PQConsumeinput stuck on recv

From: Andre Oliveira Freitas <afreitas(at)callixbrasil(dot)com>
To: pgsql-general(at)postgresql(dot)org
Subject: PQConsumeinput stuck on recv
Date: 2018-02-23 16:33:18
Message-ID: CAN6ijTDiFnzeWyDkbcL9dYj6-G9nQAsW1gL6OK+bQMrUBgn8iQ@mail.gmail.com
Views: Raw Message | Whole Thread | Download mbox | Resend email
Thread:
Lists: pgsql-general

Hi, I've been experiencing an issue. We use an open-source VoIP software
whose backend is PostgreSQL. Initially we had a twin-server setup (one
server running the VoIP software, another one running the pg instance). Due
to company growth we were running into performance issues, so we rolled out
a new architecture using multiple VoIP servers connected to the single pg
instance. Since then, the VoIP software started misbehaving - it randomly
stops responding, and only a restart gets it back up running.

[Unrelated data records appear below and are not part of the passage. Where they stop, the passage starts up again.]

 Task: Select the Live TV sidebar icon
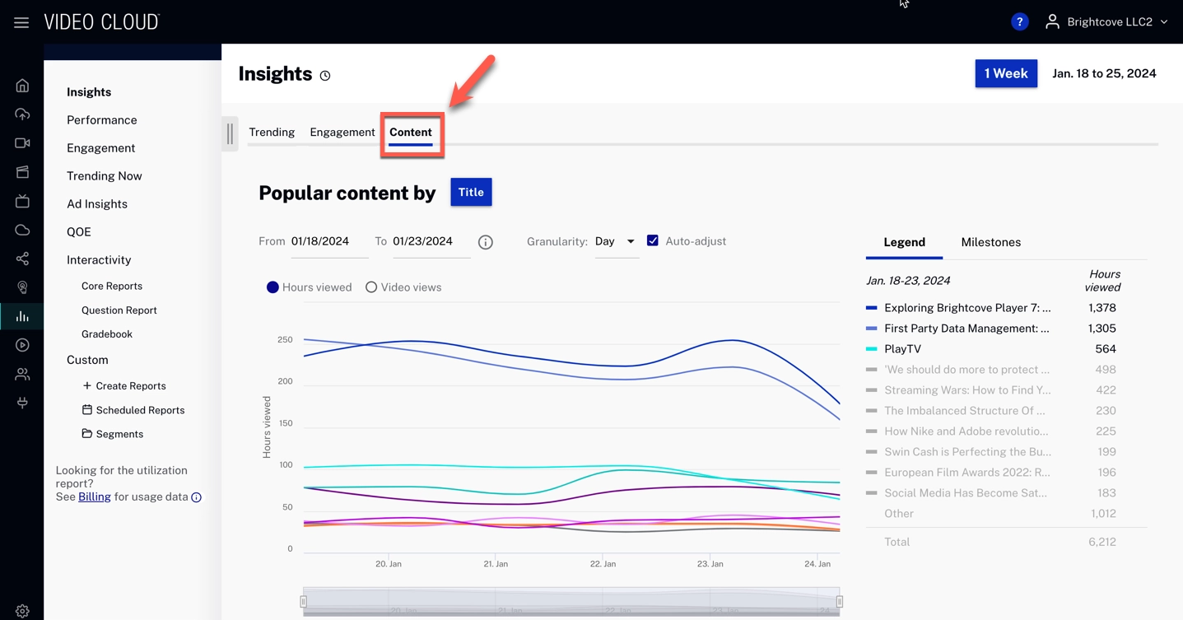[22, 200]
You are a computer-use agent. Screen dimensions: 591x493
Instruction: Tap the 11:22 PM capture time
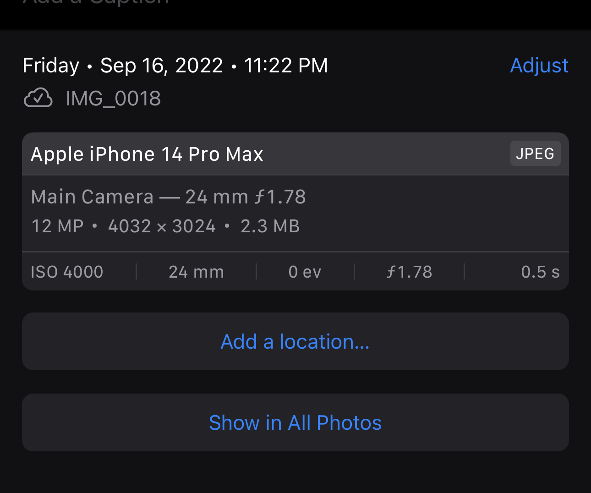click(x=286, y=66)
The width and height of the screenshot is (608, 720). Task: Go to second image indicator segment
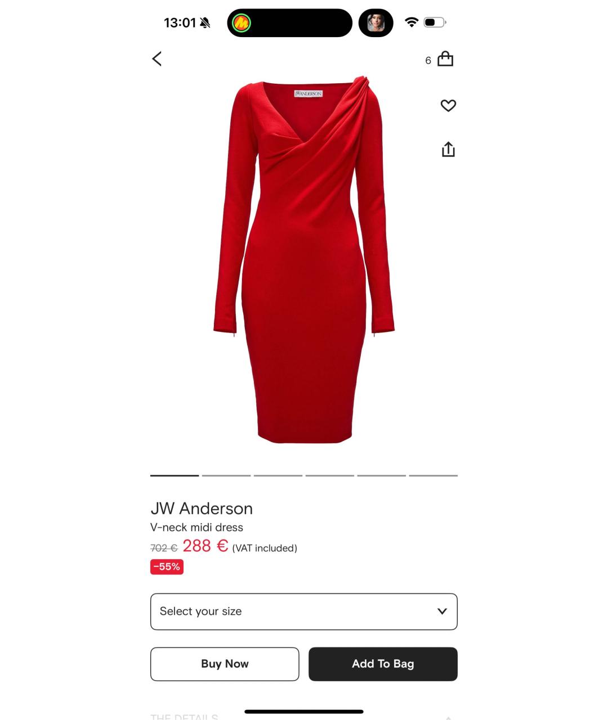226,475
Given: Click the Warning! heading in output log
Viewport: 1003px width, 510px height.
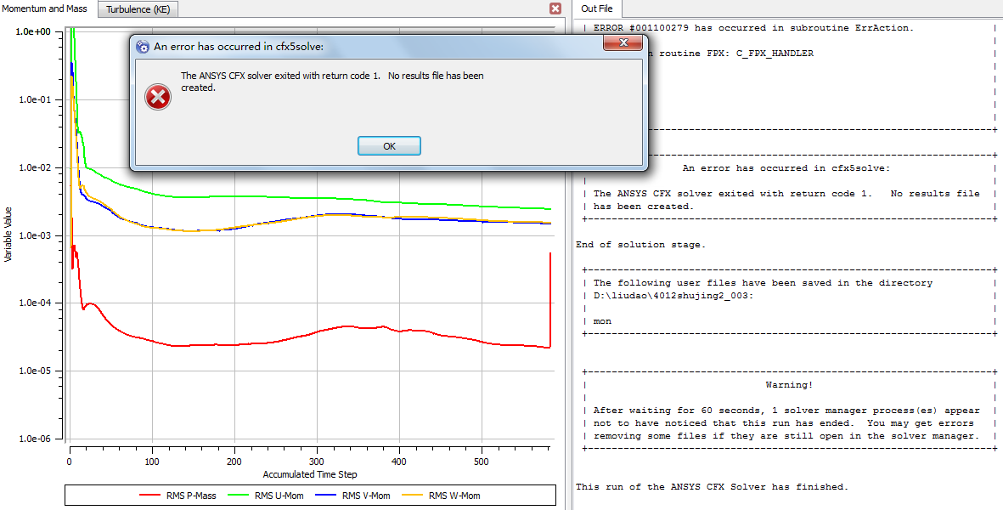Looking at the screenshot, I should [x=789, y=385].
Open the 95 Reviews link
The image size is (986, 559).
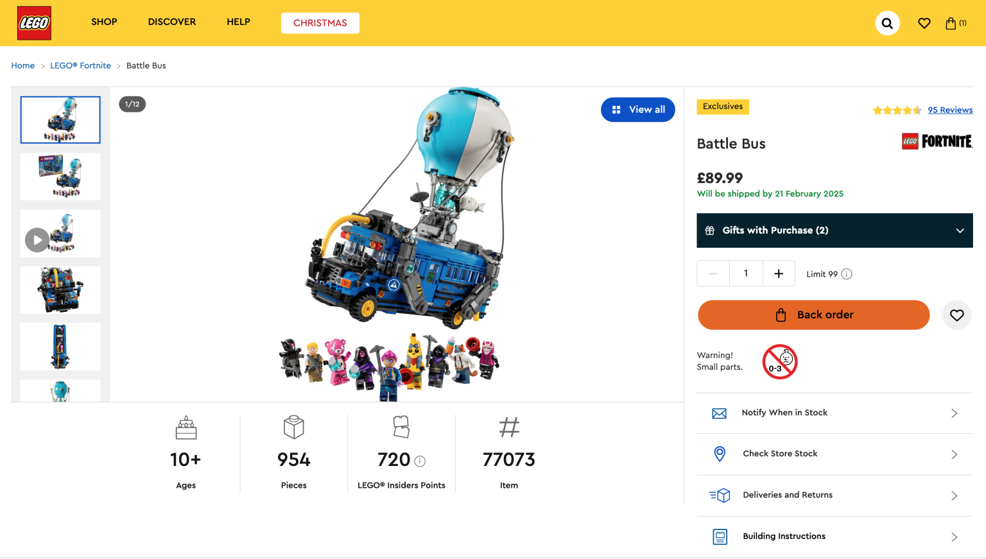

It is random
throughout the servers, time-of-day, day-of-week... we haven't found a
correlation between it and any other metric like CPU usage, network traffic
and such.

Since it's been happening for a few weeks now, every time it freezes we
take a gcore dump and check it in gdb... and after a lot of hair pulling
and learning about the innards of the VoIP software we see that most often
the software is stuck in this call trace:

#0 in __libc_recv (fd=409, buf=0x7f2c4802e6c0, n=16384, flags=1898970523)
at ../sysdeps/unix/sysv/linux/x86_64/recv.c:33
#1 in ?? () from /usr/lib/x86_64-linux-gnu/libpq.so.5
#2 in ?? () from /usr/lib/x86_64-linux-gnu/libpq.so.5
#3 in PQconsumeInput () from /usr/lib/x86_64-linux-gnu/libpq.so.5

The software shares a database connection between threads, and controls its
access through a mutex, so once one thread that acquires the mutex gets
stuck in the location above, all other threads starts pilling up behind the
mutex, and that's apparently the reason the software stops responding for
most of its functions (while other functions that do not depend on the
database works normally).

And it stays stuck on it forever... at one situation we took two gcore
dumps spaced 10 minutes apart, and they look almost identical, with the
same thread stuck on recv and all the others waiting for the lock to be
released.

I wonder if anyone has any tip on what to look for next... Besides the
implementation of the VoIP software itself, we are looking into network
issues (we are seeing a bunch of TCP retransmissions between some servers
and the db), but otherwise no other app running on those servers has
presented any weird behavior like this VoIP software. We don't understand
what would cause recv to get stuck like this.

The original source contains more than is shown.